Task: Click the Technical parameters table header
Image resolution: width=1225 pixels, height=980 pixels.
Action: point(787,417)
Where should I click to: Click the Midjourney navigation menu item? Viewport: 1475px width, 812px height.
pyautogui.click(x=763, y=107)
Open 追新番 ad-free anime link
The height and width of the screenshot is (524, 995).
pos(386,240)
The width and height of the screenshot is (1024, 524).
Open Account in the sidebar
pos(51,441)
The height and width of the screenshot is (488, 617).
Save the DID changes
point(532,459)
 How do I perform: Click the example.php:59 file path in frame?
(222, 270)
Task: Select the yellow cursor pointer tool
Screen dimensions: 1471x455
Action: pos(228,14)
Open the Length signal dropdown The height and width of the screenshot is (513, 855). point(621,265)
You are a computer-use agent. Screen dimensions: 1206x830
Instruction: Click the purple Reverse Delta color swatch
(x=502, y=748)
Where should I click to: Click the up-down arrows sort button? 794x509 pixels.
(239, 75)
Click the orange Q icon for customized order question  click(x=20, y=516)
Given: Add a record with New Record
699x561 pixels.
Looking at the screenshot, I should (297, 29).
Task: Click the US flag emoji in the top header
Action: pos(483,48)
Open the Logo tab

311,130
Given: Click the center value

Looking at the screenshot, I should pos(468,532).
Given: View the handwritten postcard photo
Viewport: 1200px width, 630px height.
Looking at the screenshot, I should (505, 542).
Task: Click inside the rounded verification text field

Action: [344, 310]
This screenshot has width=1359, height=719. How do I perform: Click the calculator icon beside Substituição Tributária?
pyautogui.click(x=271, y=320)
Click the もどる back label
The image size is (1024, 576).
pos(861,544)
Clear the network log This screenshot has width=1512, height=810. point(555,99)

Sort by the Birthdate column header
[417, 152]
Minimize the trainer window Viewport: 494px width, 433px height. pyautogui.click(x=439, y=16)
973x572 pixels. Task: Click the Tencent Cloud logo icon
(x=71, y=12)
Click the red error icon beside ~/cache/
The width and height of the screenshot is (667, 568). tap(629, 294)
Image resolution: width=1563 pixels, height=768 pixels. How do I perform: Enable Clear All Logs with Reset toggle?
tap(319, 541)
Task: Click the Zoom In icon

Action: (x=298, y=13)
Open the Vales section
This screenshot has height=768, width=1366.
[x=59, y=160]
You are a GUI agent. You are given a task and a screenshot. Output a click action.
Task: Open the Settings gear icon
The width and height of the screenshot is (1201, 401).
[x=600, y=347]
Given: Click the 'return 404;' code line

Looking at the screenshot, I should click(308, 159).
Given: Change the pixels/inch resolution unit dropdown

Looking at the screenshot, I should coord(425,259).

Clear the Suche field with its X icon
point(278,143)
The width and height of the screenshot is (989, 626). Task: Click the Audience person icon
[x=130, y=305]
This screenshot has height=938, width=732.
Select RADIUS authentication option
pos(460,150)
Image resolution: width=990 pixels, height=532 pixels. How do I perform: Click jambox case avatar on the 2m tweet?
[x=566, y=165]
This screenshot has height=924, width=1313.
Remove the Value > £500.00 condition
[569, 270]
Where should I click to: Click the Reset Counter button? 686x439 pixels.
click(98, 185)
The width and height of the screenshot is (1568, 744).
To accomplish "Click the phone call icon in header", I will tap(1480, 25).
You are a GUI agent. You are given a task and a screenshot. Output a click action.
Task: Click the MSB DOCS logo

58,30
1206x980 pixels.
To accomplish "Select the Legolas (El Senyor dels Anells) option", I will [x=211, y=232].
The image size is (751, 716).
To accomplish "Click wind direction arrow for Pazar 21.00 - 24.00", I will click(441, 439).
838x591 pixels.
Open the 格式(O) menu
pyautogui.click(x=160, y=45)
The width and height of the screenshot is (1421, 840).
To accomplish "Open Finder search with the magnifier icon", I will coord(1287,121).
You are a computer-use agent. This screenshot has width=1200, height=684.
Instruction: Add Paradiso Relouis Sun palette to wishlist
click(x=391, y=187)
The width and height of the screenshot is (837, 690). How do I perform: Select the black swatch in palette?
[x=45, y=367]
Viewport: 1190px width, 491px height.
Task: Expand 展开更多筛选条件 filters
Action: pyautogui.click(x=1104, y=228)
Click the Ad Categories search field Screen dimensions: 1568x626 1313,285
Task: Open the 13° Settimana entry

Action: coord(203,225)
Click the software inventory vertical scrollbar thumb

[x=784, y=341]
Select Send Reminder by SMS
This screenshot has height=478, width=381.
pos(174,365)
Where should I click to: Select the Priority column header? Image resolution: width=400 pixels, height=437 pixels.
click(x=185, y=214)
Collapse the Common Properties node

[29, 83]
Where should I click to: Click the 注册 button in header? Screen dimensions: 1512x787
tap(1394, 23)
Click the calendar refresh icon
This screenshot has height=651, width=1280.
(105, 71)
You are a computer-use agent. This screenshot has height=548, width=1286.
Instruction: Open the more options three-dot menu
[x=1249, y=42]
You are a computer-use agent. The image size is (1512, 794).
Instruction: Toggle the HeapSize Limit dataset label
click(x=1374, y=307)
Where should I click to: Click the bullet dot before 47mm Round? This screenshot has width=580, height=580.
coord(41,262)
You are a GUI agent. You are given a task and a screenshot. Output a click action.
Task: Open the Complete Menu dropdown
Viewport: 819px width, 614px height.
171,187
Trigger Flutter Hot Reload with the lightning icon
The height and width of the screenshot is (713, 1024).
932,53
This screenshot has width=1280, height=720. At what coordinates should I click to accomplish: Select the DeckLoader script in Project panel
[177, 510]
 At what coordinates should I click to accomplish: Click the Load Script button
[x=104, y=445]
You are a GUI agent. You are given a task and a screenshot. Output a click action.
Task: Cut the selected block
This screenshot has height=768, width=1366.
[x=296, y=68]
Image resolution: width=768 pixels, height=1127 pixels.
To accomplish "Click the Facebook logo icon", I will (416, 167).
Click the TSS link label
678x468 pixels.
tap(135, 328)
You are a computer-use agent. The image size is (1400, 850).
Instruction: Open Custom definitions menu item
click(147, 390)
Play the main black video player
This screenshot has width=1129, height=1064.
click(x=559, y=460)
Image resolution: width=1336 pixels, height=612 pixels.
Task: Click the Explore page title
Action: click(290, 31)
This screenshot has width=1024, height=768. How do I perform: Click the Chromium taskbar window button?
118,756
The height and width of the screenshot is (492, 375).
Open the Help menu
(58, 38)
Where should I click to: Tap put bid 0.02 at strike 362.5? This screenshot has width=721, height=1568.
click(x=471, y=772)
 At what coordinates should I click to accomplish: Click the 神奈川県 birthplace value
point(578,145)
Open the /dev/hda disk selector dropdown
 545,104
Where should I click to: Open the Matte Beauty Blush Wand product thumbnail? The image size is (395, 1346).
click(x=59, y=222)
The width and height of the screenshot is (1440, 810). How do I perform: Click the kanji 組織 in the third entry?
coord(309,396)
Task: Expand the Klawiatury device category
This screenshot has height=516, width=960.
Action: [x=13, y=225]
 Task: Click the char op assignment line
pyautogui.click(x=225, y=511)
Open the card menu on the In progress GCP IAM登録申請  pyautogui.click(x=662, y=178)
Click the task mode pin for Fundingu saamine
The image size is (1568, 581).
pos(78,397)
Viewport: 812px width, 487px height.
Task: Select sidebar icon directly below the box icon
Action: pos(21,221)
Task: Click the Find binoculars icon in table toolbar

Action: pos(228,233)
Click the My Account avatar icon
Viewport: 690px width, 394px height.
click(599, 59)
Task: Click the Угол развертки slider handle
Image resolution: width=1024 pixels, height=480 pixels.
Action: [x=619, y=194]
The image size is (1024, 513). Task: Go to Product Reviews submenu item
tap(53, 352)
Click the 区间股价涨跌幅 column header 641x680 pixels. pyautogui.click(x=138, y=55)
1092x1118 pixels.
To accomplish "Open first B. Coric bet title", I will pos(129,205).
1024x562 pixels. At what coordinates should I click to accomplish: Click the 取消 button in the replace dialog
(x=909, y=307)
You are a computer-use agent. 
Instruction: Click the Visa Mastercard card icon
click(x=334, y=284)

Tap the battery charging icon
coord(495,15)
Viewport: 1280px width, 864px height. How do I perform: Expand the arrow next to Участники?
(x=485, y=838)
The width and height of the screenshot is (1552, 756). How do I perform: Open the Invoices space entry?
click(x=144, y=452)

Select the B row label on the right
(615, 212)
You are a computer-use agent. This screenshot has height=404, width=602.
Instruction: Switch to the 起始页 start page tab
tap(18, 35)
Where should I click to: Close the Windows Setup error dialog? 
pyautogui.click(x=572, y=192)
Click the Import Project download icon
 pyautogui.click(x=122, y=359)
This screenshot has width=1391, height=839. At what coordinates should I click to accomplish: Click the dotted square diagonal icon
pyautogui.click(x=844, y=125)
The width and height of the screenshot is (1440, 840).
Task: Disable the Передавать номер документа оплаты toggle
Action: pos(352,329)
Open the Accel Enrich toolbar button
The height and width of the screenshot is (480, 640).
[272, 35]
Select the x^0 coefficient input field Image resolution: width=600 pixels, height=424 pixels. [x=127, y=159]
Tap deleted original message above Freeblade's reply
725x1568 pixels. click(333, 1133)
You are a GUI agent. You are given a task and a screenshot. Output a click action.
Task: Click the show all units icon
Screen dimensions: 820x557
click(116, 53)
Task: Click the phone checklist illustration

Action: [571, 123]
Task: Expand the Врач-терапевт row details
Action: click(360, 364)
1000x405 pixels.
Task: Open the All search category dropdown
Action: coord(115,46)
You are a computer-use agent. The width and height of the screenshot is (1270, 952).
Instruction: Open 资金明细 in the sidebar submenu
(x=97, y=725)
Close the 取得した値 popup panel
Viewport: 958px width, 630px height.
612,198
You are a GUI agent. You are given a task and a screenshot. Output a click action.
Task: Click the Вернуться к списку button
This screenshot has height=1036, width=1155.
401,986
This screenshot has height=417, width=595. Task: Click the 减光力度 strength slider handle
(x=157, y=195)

--------------------------------

WHAT YOU HAVE TO DO
All lines in the data above from the one with "Where should I click to: Click the 注册" through the one with "Task: Cut the selected block" must be repeated exactly, and no others.

SOLUTION
Where should I click to: Click the 注册 button in header? Screen dimensions: 1512x787
tap(1394, 23)
Click the calendar refresh icon
This screenshot has height=651, width=1280.
(105, 71)
You are a computer-use agent. This screenshot has height=548, width=1286.
Instruction: Open the more options three-dot menu
[x=1249, y=42]
You are a computer-use agent. The image size is (1512, 794).
Instruction: Toggle the HeapSize Limit dataset label
click(x=1374, y=307)
Where should I click to: Click the bullet dot before 47mm Round? This screenshot has width=580, height=580.
coord(41,262)
You are a GUI agent. You are given a task and a screenshot. Output a click action.
Task: Open the Complete Menu dropdown
Viewport: 819px width, 614px height.
171,187
Trigger Flutter Hot Reload with the lightning icon
The height and width of the screenshot is (713, 1024).
932,53
This screenshot has width=1280, height=720. At what coordinates should I click to accomplish: Select the DeckLoader script in Project panel
[177, 510]
 At what coordinates should I click to accomplish: Click the Load Script button
[x=104, y=445]
You are a GUI agent. You are given a task and a screenshot. Output a click action.
Task: Cut the selected block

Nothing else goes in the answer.